● 文本段落
+--
[leetcode]76. Minimum Window Substring最小字符串窗口

Given a string S and a string T, find the minimum window in S which will contain all the characters in T in complexity O(n).

Example:

Input: S = "ADOBECODEBANC", T = "ABC"
Output: "BANC"

Note:

• If there is no such window in S that covers all characters in T, return the empty string "".
• If there is such window, you are guaranteed that there will always be only one unique minimum window in S.

题意：

给定字符串S 和 T， 求S中可以cover T所有元素的子集的最小长度。

Solution1： Two Pointers(sliding window)

1.  scan String T,  using a map to record each char's frequency

2.  use [leftMost to i] to maintain a sliding window, making sure that each char's frequency in such sliding window == that in T

3.  if mapS [S.charAt(start)]  >  mapT [S.charAt(start)] ,  it signs we can move sliding window 

4.  how to find the next sliding window?  move leftMost, meanwhile,  decrement mapS [S.charAt(start)]  until we find each frequency in  [start to i] == that in T 

code

class Solution {
    public String minWindow(String S, String T) {
        String result = "";
        if (S == null || S.length() == 0) return result;
        int[] mapT = new int[256];
        int[] mapS = new int[256];
        int count = 0;
        int leftMost = 0;
        for(int i = 0; i < T.length(); i++){
            mapT[T.charAt(i)] ++;
        }
        
         for(int i = 0; i < S.length(); i++){
             char s = S.charAt(i);
             mapS[s]++;
             if(mapT[s] >= mapS[s]){
                 count ++;
             }
             
             if(count == T.length()){ 
                 while(mapS[S.charAt(leftMost)] > mapT[S.charAt(leftMost)]){
                     if(mapS[S.charAt(leftMost)] > mapT[S.charAt(leftMost)]){
                         mapS[S.charAt(leftMost)]--;
                     }
                     leftMost ++;      
                 } 
                  if(result.equals("") || i - leftMost + 1 < result.length()){
                     result =  S.substring(leftMost, i+1);
                 }
             }
         } 
      return result;  
    }
}

二刷：

对于出现在S但不出现在T的那些“配角” character的处理，

最好的方式是，边扫S边用map将其频率一并记上。
+--
● 数据列表

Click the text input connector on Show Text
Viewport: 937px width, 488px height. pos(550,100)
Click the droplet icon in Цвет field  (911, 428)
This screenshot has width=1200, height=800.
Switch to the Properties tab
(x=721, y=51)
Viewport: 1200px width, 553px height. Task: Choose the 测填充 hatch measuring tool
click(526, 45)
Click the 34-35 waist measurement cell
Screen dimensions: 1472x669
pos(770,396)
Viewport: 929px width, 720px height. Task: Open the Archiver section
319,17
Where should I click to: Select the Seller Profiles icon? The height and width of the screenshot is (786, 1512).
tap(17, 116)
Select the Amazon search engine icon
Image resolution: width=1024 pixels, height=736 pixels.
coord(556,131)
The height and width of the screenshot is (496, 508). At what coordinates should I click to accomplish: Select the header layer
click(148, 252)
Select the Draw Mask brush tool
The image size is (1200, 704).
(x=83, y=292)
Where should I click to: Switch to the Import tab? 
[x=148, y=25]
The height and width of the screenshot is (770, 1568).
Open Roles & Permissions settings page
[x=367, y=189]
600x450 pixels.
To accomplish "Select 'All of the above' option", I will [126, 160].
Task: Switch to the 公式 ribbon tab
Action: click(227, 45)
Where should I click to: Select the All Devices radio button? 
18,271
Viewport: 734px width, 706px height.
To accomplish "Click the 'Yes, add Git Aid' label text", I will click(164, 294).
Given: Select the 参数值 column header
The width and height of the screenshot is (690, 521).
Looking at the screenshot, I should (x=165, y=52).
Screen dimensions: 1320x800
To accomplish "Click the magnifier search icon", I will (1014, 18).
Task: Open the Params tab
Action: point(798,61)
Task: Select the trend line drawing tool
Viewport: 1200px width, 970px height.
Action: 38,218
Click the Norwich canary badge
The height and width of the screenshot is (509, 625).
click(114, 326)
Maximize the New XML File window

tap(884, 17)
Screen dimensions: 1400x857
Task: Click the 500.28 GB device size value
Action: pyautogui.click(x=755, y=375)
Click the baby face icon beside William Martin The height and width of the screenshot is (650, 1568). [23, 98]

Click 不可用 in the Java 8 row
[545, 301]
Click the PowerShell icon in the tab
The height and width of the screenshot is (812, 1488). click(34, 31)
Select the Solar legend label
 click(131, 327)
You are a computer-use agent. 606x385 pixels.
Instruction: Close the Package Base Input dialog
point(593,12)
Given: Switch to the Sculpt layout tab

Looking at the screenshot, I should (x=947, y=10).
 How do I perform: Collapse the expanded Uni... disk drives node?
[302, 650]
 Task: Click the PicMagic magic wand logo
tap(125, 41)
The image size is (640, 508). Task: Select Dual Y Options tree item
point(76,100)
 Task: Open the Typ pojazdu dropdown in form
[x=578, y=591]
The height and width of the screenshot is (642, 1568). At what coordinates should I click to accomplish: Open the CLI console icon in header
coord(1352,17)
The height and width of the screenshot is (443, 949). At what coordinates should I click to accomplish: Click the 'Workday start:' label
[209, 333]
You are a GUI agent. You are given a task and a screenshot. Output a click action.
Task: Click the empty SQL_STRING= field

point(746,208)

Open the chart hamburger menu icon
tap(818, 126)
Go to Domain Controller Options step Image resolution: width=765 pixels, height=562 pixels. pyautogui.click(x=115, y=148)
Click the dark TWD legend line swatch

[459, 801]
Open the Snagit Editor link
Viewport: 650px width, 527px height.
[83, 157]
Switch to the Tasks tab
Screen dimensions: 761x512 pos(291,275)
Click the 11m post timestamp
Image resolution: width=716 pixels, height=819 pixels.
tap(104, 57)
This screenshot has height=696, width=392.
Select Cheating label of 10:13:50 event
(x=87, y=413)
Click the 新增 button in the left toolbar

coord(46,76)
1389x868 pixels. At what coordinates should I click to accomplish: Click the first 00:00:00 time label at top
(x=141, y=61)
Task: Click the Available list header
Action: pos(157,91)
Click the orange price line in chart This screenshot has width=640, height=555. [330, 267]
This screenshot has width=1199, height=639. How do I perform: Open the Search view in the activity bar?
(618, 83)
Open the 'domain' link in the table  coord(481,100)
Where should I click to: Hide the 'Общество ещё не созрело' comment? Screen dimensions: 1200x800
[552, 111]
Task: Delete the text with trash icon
+--
● 任务说明
**1.** 请列出最小字符串窗口的文本中，minWindow 方法体内在任何循环之外声明的全部局部变量名。
**2.** 请把最小字符串窗口的文本中，从含有“[leetcode]76. Minimum Window”的词句开始、到“in complexity O(n).”之后结束的部分重新写出，并用“letters”替换其中的“characters”。
这些记录是独立的材料，与最小字符串窗口的文本无关。

● 各题答案
**1.** result、mapT、mapS、count、leftMost

**2.**
[leetcode]76. Minimum Window Substring最小字符串窗口

Given a string S and a string T, find the minimum window in S which will contain all the letters in T in complexity O(n).